NOTE:etscape worked with RealNetworks to develop the RTSP. You'll notice many similarities between the Netscape media products and RealNetworks' software.

As you do with RealNetworks' line of products, you add Netscape's streaming audio to a Web page by writing a metafile and then referencing the metafile in an <EMBED> tag. Netscape's version of the metafile is called .LAM, for Live Audio Metafile.

Also as you do with RealNetwork's products, you need to run a utility to encode your audio in streaming format (here called LiveAudio format). Netscape's utility is called the Media Converter. Not only will this converter build LiveAudio out of non-streaming formats, it will also write the .LAM file and the <EMBED> tag for you. A typical <EMBED> tag might read as follows:

<EMBED SRC="http://www.xyz.com/Media/test.lam" OPTIONS=TRUE
PLAYBUTTON=TRUE STOPBUTTON=TRUE VOLUME=TRUE SEEK=TRUE
HEIGHT=29 WIDTH=325 LOOP=TRUE AUTOSTART=TRUE>
</EMBED>

Figure 27.7 shows the resulting instance of the Media Player plug-in.

FIG. 27.7
If you specify OPTIONS=TRUE PLAYBUTTON=TRUE STOPBUTTON=TRUE VOLUME=TRUE SEEK=TRUE, you'll get this set of controls.


TIP: If you want to provide end users with a different set of controls than the ones built into the Media Player, you can use Netscape's LiveConnect technology and the Java language to build a different interface.

Xing's StreamWorks

Xing Technology has built their streaming audio solution (as well as a streaming video solution) around the industry standard, MPEG, also known as ISO CD 11172. MPEG, developed by the Moving Pictures Experts Group, includes standards for highly compressed video as well as audio. The third part of the MPEG I standard, ISO CD 11172-3, addresses audio compression.

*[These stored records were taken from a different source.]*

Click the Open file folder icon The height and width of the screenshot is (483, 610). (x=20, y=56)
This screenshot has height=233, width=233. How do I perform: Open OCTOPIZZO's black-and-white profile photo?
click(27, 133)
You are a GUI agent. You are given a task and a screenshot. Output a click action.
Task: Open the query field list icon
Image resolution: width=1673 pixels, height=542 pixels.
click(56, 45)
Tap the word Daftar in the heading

MPEG's audio standard is based on perceptual codecs, which take advantage of the fact that certain sounds cannot be detected by the human ear even when they are present in the signal. MPEG audio is defined in three layers; each layer offers higher performance (and increased complexity) than the one before it. Each layer is also compatible with the one before it; a layer-2 decoder can decode a bit stream encoded in layer-1.

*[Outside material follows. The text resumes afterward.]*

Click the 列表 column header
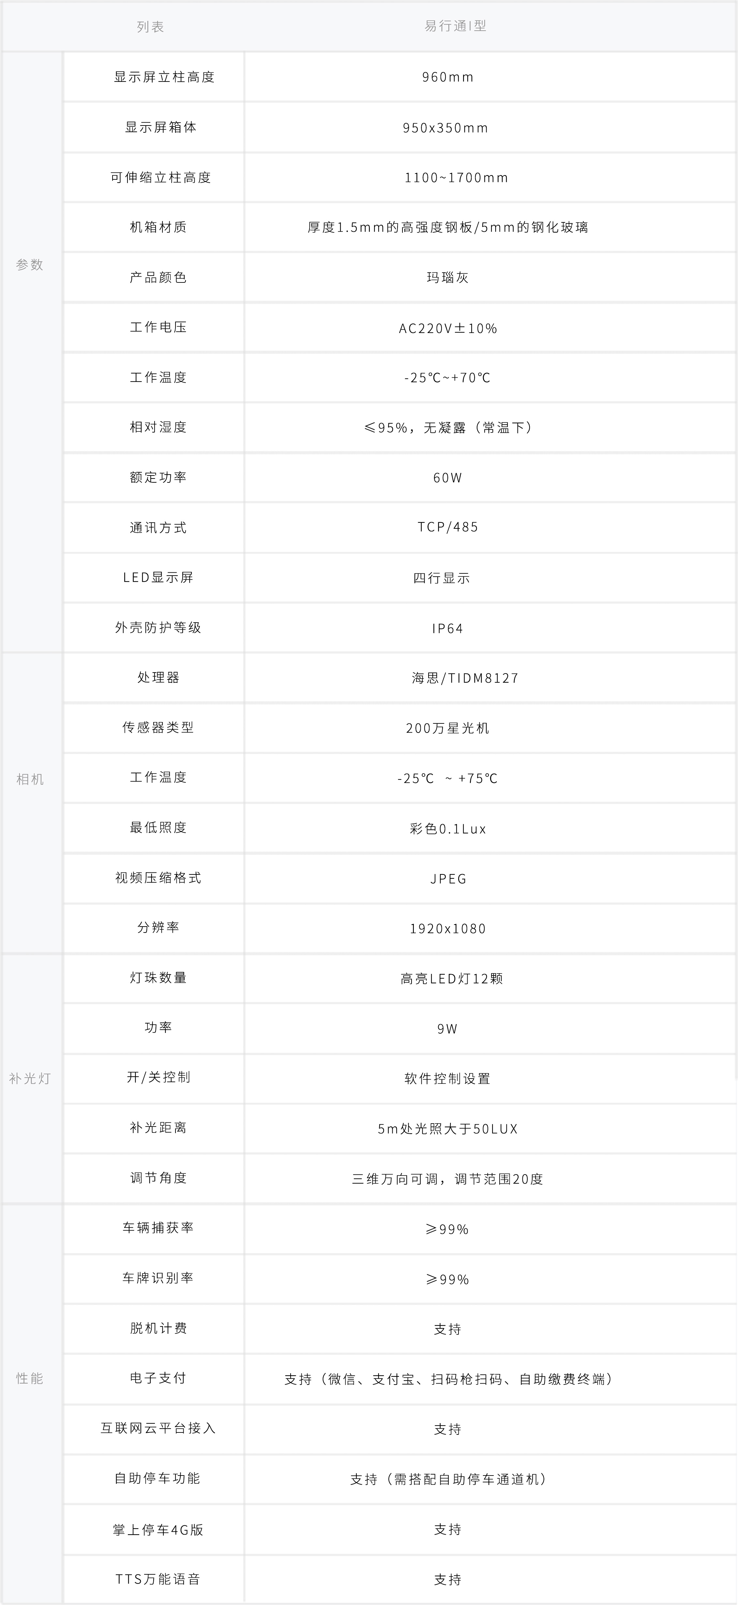pos(150,27)
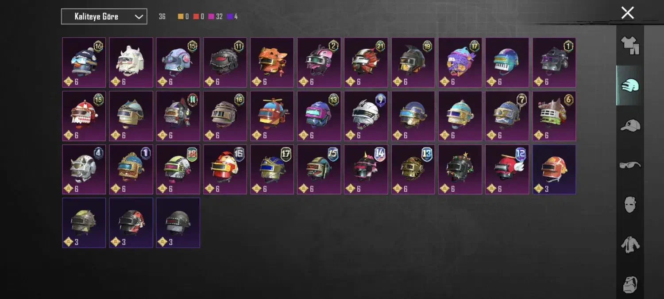Click the dropdown chevron arrow

coord(139,17)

Perceptual codecs can be tested only by live human evaluators. Table 27.4 shows the scale used in MPEG listening tests, in which human listeners compare the encoded sound with the original sound.

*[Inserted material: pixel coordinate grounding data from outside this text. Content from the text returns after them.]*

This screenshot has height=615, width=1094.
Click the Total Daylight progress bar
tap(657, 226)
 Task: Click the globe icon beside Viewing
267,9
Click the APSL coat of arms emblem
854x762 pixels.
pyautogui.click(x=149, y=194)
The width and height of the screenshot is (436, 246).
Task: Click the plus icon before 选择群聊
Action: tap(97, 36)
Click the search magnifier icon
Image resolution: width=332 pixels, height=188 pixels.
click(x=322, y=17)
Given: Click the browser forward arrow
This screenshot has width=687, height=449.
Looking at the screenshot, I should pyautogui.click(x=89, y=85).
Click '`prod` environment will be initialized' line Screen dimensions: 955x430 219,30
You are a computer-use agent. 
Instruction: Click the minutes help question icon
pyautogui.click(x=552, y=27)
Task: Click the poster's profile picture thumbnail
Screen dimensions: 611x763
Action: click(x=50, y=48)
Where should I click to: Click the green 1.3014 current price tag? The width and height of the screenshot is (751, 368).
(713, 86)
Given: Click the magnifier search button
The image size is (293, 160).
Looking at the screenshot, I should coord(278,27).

Table 27.4  Human Listeners Evaluate Sound Sources on a Scale of 1 to 5

Score Meaning
5.0 Transparent (encoded signal is indistinguishable from the original)
4.0 Perceptible difference but not annoying
3.0 Slightly annoying
2.0 Annoying
1.0 Very annoying

Table 27.5 summarizes the quality and target bit rate for the three MPEG audio layers.

Table 27.5  For Moderate Bit Rates, Layer-3 Scores Appreciably Better Than Layer-2

Layer Quality Target Bit Rate
Layer-1 N/A 192Kbps
Layer-2 2.1 to 2.6 128Kbps
Layer-3 3.6 to 3.8 64Kbps

The quality figures in this table are for bit rates of around 60 to 64Kbps--roughly comparable to a 56Kbps dial-up connection or a single B-channel ISDN line. At bit rates of 120Kbps, layer-2 and layer-3 performed about the same; listeners found it difficult to distinguish the encoded signals from the originals.

XingMPEG Encoder

Use the XingMPEG Encoder to convert audio files such as .WAV and MPEG 2 audio files, as well as QuickTime and AVI movies, to the industry-standard MPEG format.


NOTE: The XingMPEG Encoder is optimized for Intel's MMX technology. If you want to convert files quickly, be sure to use an MMX-enhanced Pentium.

StreamWorks Server and Player

After you convert your files to MPEG audio format, use Xing's StreamWorks Server to make your files available to the Web. (You can use the same software to send MPEG video, as well.)

When an end user connects to your .XDM file, the user's browser will invoke the StreamWorks Player program, as shown in Figure 27.8.

FIG. 27.8
Xing Technology's StreamWorks player can play audio or display video clips.